Tanggal 10 Dzulhijjah: Pergi ke Mina sebelum terbit matahari,
melempar jamroh ‘aqobah, menyembelih hadyu, memendekkan atau mencukur
rambut, thawaf ifadhah dan sa’yu, mabit di Mina.
Tanggal 11 Dzulhijjah: Jika matahari telah tergelincir, melempar
tiga jamrah, dimulai dari jamroh sughro (yang terletak di samping masjid
Al-Khaif), lalu jamroh wustho, lalu jamroh kubro (yang dikenal dengan
jamroh ‘aqobah). Kembali mabit di Mina.
Tanggal 12 Dzulhijjah: Melakukan amalan yang sama dengan tanggal 11
Dzulhijjah. Kembali mabit di Mina, kecuali bagi yang telah berniat untuk
bersegera mengakhiri amalan hajinya (mengambil nafar awwal), hendaklah
melakukan thawaf wada’.
Dengan melaksanakan 6 poin ini selesai sudah seluruh rangkaian ibadah haji. Adapun rinciannya sebagai berikut :
Syarat-syarat Haji
Beragama Islam
Berakal sehat
Berusia baligh
Merdeka (bukan budak)
Memiliki kemampuan, yang mencakup:
Kemampuan harta, yaitu memiliki ongkos dan bekal perjalanan setelah
memenuhi kewajiban nafkah, membayar hutang dan lain-lain.
Kesehatan badan
Jalan yang aman untuk sampai ke baitullah
Mampu untuk melakukan perjalanan
Bagi wanita wajib disertai mahram atau suami
Dan tidak sedang dalam kondisi ‘iddah
Waktu Melakukan Haji
Waktu melakukan haji atau bulan-bulan haji yang disyari’atkan untuk
seorang masuk ke dalam amalan-amalan haji, dimulai sejak awal bulan
Syawwal sampai dengan sebelum terbit fajar pada malam tanggal 9
Dzulhijjah.
********************
-- Tugas Anda --
Bisakah Anda melanjutkan teks tentang ibadah haji di atas, mulai setelah kalimat terakhirnya?
********************
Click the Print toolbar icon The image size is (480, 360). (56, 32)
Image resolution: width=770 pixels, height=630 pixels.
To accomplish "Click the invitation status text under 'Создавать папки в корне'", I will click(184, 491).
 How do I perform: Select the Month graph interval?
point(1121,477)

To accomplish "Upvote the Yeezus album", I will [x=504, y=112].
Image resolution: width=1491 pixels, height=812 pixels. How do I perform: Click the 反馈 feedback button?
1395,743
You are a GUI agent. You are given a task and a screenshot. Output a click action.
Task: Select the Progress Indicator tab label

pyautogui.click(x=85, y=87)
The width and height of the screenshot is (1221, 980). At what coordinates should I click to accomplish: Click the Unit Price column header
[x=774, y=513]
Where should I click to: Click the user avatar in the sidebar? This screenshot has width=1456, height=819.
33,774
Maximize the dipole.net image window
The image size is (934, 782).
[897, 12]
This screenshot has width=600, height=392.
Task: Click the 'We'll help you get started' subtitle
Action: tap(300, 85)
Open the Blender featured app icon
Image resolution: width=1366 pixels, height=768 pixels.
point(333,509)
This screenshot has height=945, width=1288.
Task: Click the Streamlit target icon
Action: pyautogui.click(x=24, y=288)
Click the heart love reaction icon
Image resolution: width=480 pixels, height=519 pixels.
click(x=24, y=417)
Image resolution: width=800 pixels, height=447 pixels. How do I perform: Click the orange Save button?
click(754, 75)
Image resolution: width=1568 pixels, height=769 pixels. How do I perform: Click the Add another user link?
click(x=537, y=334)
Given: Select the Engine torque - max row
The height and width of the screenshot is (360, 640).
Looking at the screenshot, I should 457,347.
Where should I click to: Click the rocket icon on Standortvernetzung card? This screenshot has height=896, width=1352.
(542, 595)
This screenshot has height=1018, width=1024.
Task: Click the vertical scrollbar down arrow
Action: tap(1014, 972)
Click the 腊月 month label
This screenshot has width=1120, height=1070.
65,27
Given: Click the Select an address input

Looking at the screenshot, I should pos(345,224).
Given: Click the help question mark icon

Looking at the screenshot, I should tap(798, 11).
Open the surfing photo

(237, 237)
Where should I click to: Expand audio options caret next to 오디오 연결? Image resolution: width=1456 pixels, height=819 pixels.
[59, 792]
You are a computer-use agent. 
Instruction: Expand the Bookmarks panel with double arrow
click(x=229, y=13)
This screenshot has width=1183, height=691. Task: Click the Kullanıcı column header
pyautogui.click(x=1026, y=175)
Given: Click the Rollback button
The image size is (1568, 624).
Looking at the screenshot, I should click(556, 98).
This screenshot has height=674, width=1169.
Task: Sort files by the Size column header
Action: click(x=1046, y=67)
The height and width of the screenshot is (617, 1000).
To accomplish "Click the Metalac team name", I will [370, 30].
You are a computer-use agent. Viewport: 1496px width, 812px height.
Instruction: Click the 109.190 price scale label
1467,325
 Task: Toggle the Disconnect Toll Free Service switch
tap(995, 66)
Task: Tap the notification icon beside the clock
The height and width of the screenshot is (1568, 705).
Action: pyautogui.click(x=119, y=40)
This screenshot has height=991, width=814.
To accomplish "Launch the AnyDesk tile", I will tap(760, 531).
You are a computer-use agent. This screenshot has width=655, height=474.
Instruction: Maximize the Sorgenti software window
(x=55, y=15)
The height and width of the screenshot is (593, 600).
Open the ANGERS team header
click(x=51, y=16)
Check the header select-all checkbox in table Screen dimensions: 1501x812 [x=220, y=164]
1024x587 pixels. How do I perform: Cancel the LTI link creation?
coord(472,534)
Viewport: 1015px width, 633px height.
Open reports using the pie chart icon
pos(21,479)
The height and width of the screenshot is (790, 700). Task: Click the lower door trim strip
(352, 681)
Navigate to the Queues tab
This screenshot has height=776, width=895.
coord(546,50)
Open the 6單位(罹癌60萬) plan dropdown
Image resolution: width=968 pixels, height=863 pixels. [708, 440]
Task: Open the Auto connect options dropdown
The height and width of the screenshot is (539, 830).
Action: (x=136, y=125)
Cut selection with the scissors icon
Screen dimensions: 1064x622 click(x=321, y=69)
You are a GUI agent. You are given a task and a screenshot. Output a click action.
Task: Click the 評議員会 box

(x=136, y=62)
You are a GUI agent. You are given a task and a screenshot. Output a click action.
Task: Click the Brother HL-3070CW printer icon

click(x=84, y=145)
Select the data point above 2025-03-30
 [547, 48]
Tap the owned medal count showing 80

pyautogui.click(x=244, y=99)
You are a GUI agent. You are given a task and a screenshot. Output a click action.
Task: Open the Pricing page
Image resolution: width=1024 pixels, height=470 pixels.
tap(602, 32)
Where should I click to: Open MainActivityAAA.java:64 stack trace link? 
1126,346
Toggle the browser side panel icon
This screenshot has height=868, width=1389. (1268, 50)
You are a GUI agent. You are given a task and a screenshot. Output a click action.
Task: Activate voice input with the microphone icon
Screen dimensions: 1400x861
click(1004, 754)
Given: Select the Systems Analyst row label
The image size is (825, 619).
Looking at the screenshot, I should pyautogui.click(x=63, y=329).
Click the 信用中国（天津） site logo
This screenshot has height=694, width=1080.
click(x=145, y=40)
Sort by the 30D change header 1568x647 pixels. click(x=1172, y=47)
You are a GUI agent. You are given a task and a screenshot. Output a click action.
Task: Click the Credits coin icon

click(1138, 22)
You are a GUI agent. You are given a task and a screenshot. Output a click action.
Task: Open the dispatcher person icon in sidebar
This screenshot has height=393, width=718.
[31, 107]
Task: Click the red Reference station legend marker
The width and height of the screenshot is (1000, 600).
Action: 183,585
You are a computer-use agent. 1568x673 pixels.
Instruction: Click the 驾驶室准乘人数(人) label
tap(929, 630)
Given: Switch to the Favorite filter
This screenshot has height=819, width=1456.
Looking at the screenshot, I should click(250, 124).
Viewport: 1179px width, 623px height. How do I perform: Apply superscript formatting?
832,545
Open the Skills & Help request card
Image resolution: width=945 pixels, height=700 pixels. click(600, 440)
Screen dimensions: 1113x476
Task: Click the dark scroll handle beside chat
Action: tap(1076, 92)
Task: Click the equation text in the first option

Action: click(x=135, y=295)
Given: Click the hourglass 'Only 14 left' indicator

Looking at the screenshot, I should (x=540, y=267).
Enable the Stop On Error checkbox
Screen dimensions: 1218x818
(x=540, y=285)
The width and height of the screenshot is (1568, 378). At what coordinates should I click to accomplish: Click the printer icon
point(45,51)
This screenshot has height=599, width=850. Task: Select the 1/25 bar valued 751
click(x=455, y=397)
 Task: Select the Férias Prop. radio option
********************
-- Hasil --
Jika seorang baru mulai melakukan haji pada tanggal 9 Dzulhijjah,
luput darinya amalan-amalan sunnah haji pada tanggal 8 Dzulhijjah.
Jika dia mulai pada malam tanggal 9 Dzulhijjah, luput darinya
amalan-amalan sunnah haji pada siang hari tanggal 9 Dzulhijjah, bahkan
terancam hajinya tidak sah jika tidak sempat wuquf di Arafah sebelum
terbit fajar.
Macam-macam Haji:
Haji tamattu’ (inilah haji yang paling afdhal), yaitu seorang masuk
pada amalan-amalan haji pada bulan-bulan haji, yang dimulai dengan
amalan umroh terlebih dahulu dengan mengucapkan di miqot, “Allahumma
labbaika ‘umrotan mutamatti’an biha ilal hajj”. Setelah sampai di
Mekkah, lalu melaksanakan umroh dengan cara yang sama seperti tata cara
umroh yang kami jelaskan sebelumnya. Setelah melakukan umroh, halal
baginya segala sesuatu yang tadinya diharamkan ketika ihram, sampai
tanggal 8 Dzulhijjah baru kemudian berihram kembali untuk menyempurnakan
amalan-amalan haji yang tersisa.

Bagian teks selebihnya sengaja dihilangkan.